Et ce n’est pas la seule remise en question. En effet, si l’existence des héros mythologiques antiques n’a jamais été prouvée, diverses découvertes font régulièrement correspondre l’histoire romaine à certains pans de la légende. Des fragments de la civilisation préhellénique retrouvés sur les sites pourraient ainsi témoigner de la présence de navigateurs arrivés par la Méditerranée, comme Énée, avant la construction de Rome. Et la grotte de Lupercale, découverte en 2007, arbore les fresques et les dessins scrupuleusement semblables à la description qu’en avait faite l’historien grec Denys d’Halicarnasse.

Mais preuve du côté mythologique de l’histoire, Tite Live mettait lui-même déjà l’accent sur la dimension poétique et légendaire du récit. Il émettait par exemple des réserves quant à la figure de la louve, qui serait une mauvaise traduction de lupa (« prostituée » en latin). Il imaginait également davantage la relation entre Mars et Rhéa Silva comme un viol. Plus récemment, la représentation de la gémellité des deux héros a été théorisée par certains historiens comme une allégorie du double consulat romain, ou de l’opposition entre la plèbe et le patriarcat pour d’autres.

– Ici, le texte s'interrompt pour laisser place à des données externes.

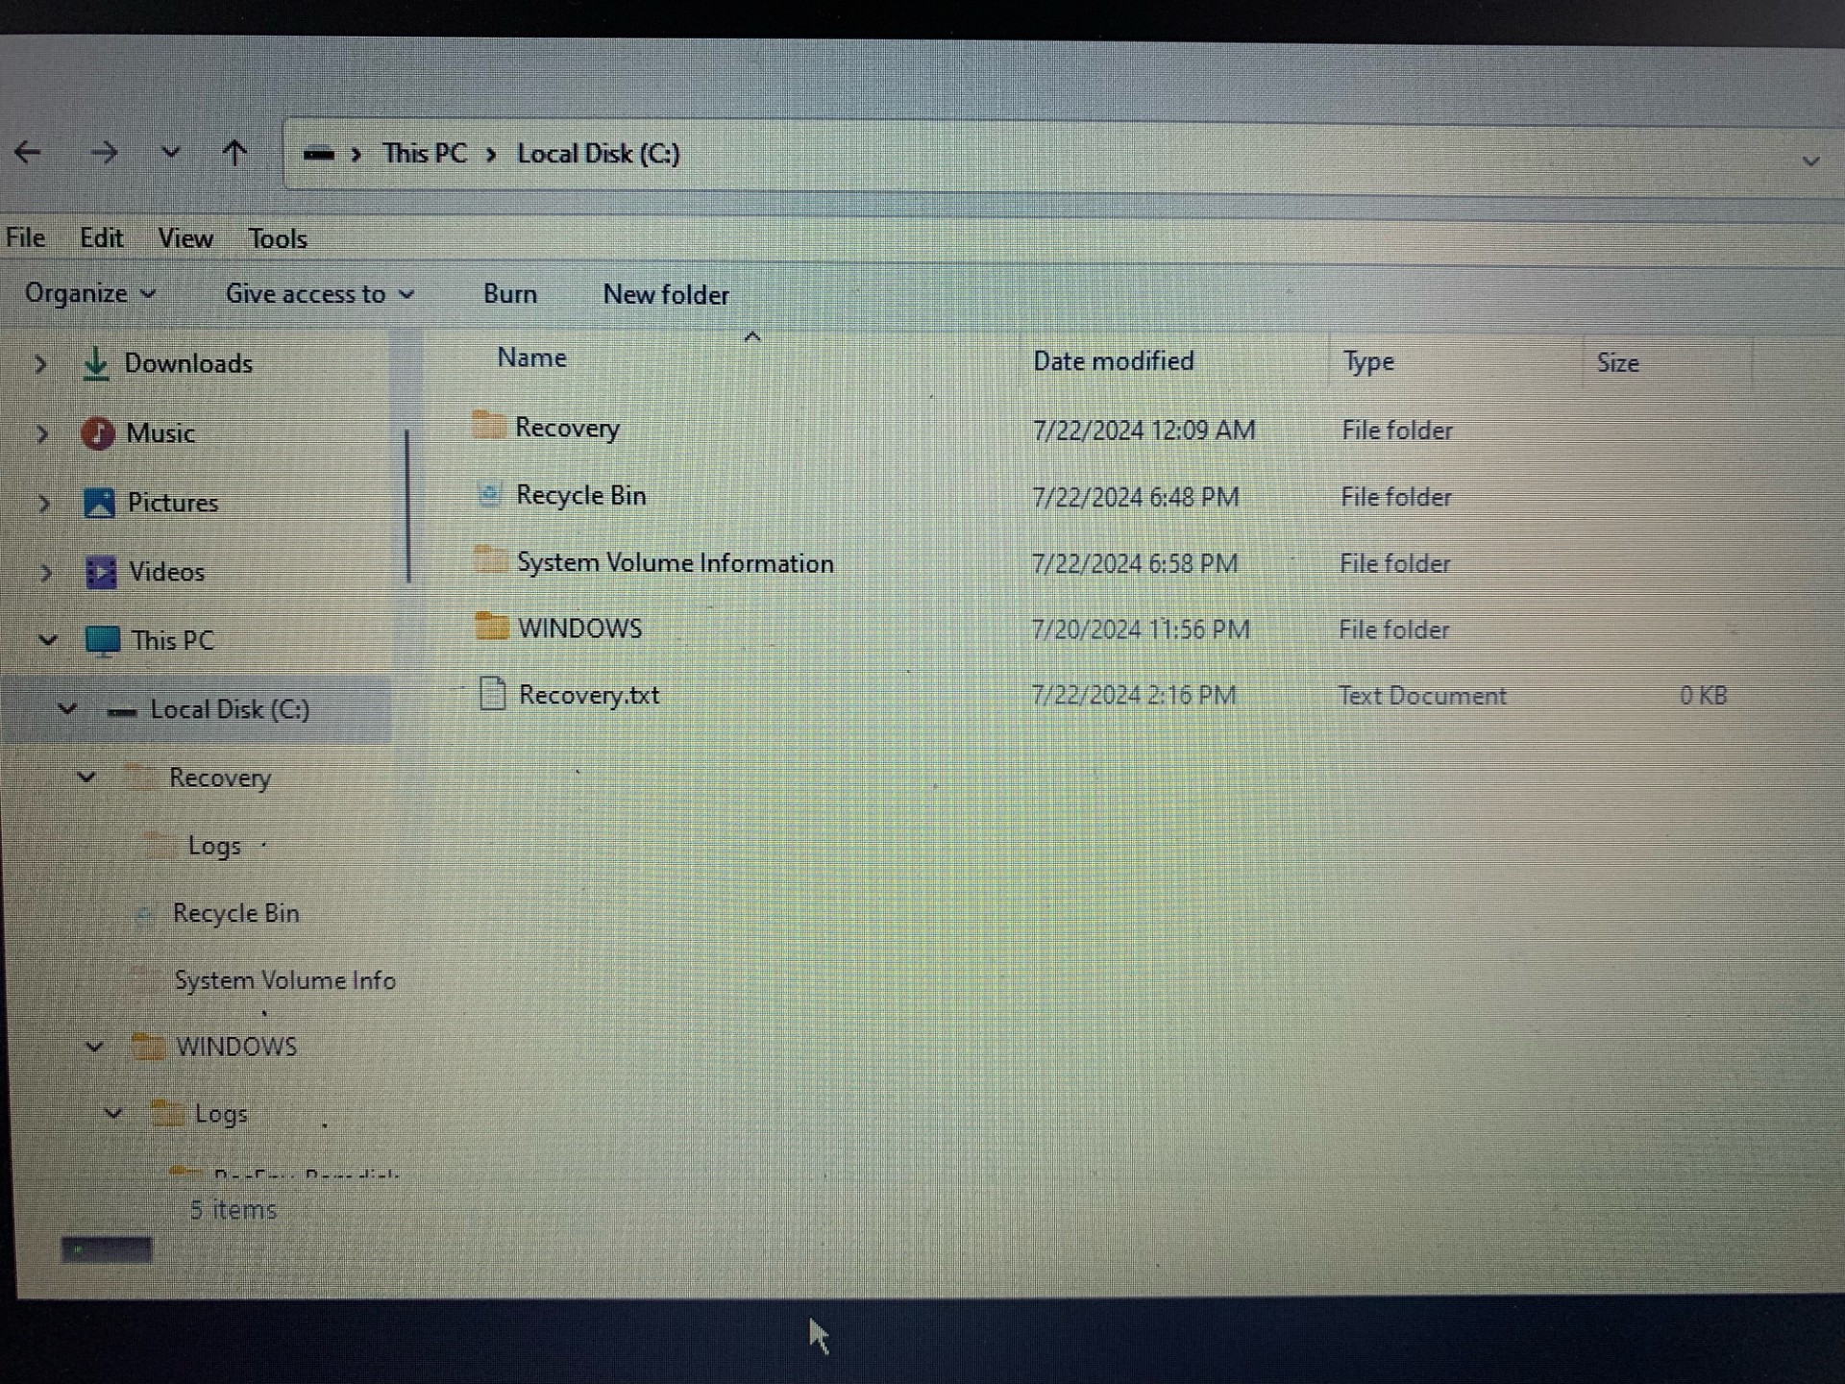Click the New folder button
This screenshot has height=1384, width=1845.
666,295
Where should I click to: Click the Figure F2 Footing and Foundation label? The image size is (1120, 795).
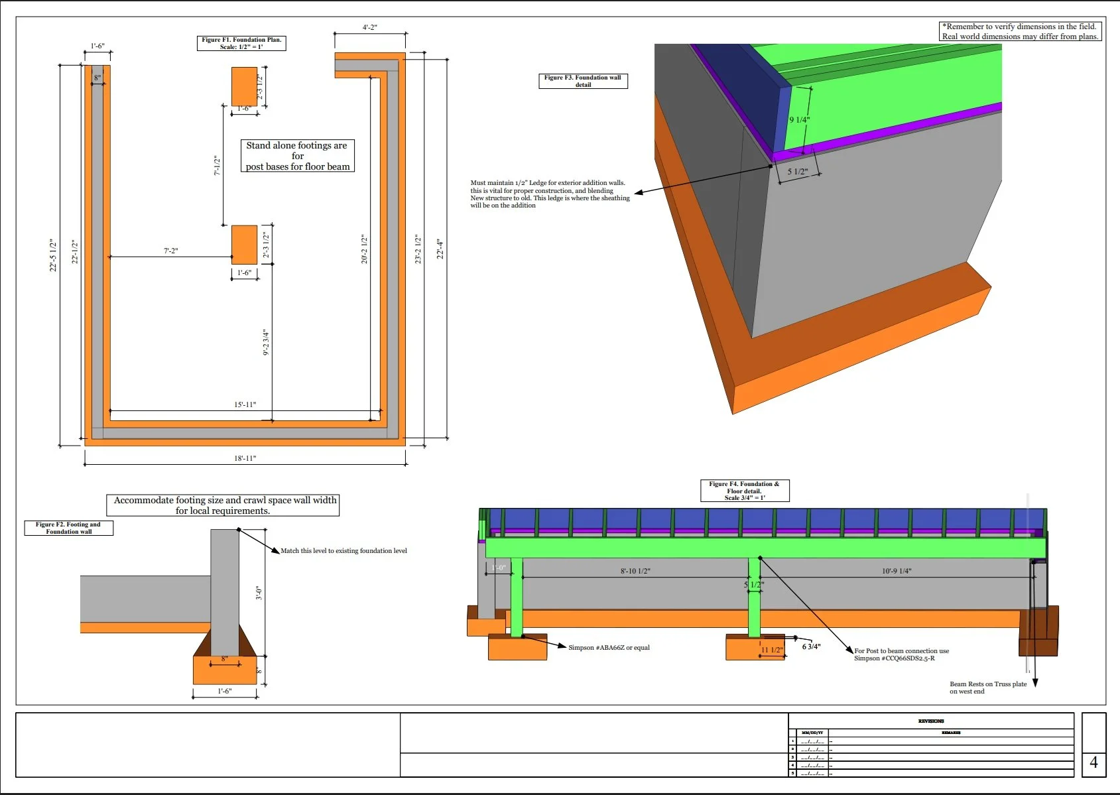68,528
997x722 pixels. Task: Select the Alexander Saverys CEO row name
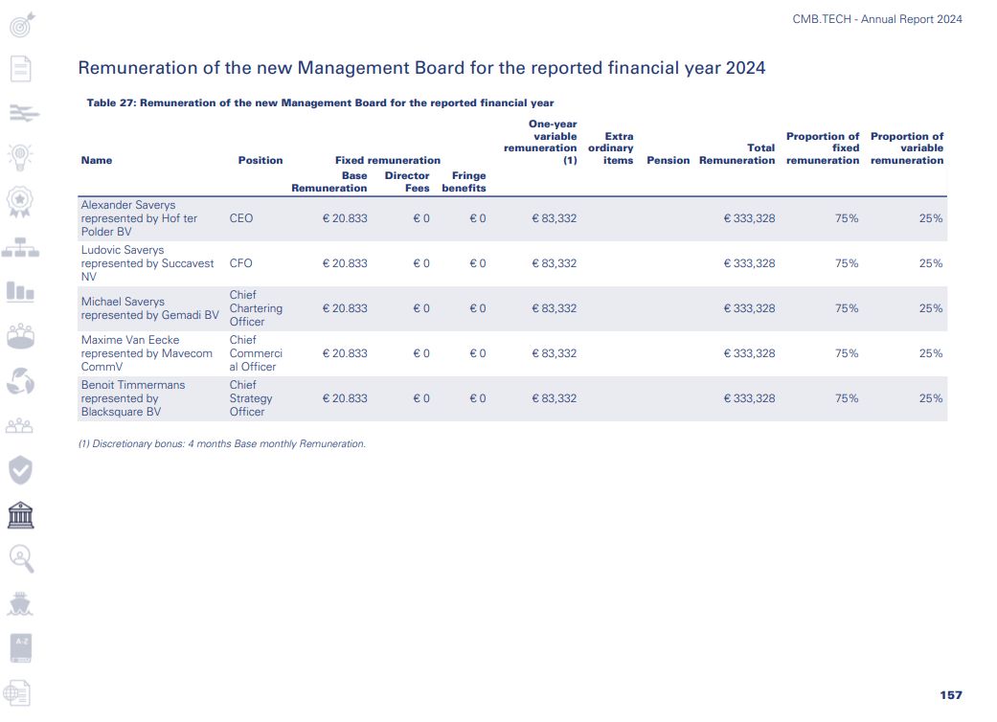coord(139,218)
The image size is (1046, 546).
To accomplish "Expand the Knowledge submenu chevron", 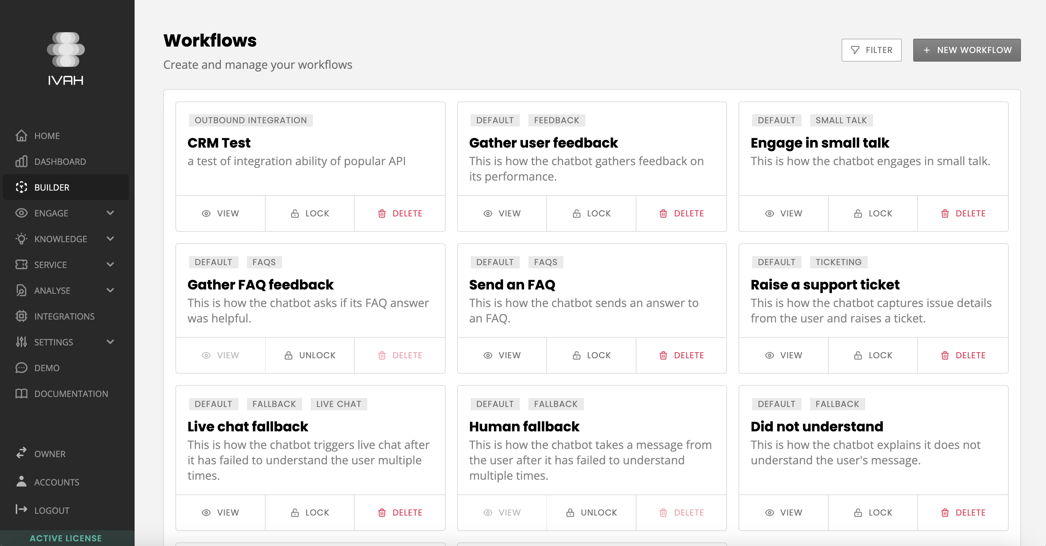I will tap(110, 239).
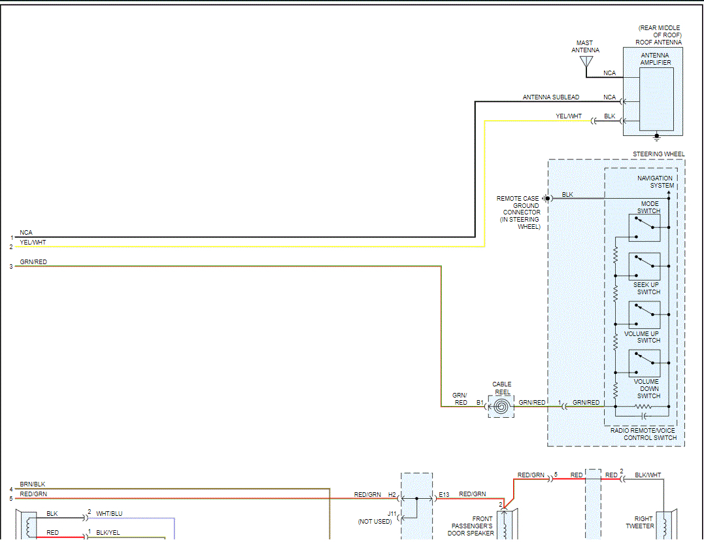Click the NAVIGATION SYSTEM text
Image resolution: width=704 pixels, height=542 pixels.
pos(655,182)
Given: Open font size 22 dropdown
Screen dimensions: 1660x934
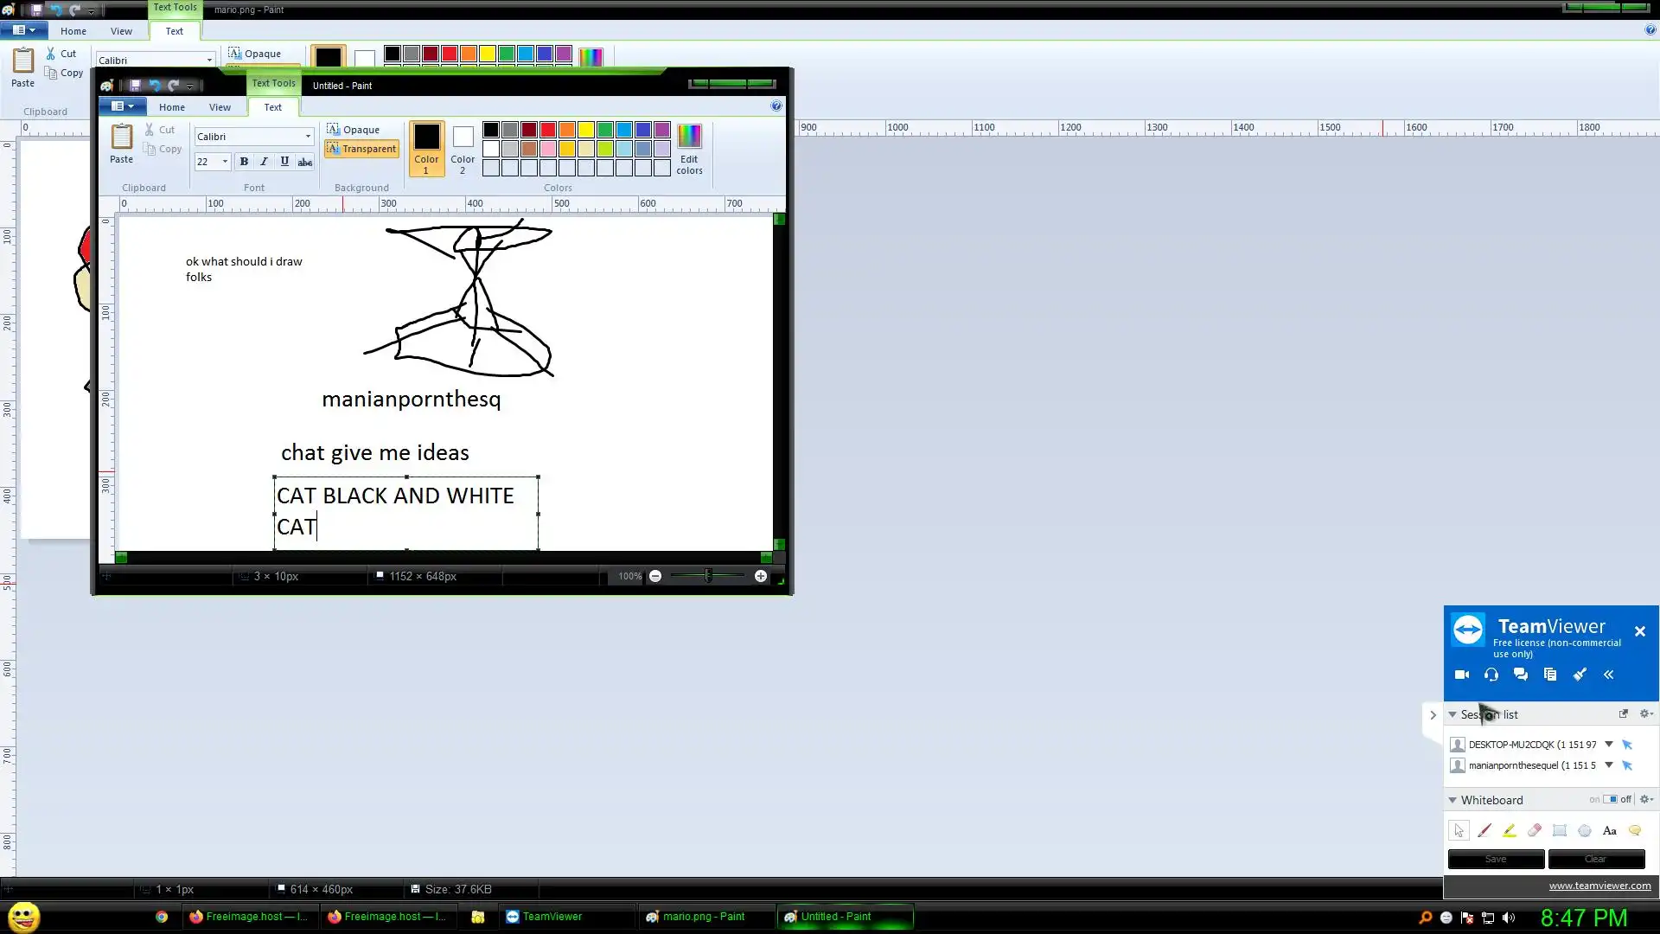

L’existence de Romulus reste, aux yeux des archéologues et des historiens, peu probable, d’autant que sa mort soulève énormément de questions. Mais la découverte de ce sarcophage semble corroborer le récit porté par plusieurs textes antiques, considérés comme des mythologies. À titre d’exemple, l’écrivain Varron décrivait avec exactitude la stèle présente dans le tombeau découvert. Il faudra sans doute encore du temps et du recul pour démêler le vrai du faux mais dans le monde de l’archéologie, on parle déjà de devoir ouvrir un « débat scientifique ».

ALVARRO

2 Replies to “L’histoire de Rom(e)ulus : mythe, légende ou vérité historique?”

  1. Un article qui se lit comme une histoire, sympa. Même si évidemment la fin est un peu moins glamour… Il faudra aller voir sur place pour se faire une idée.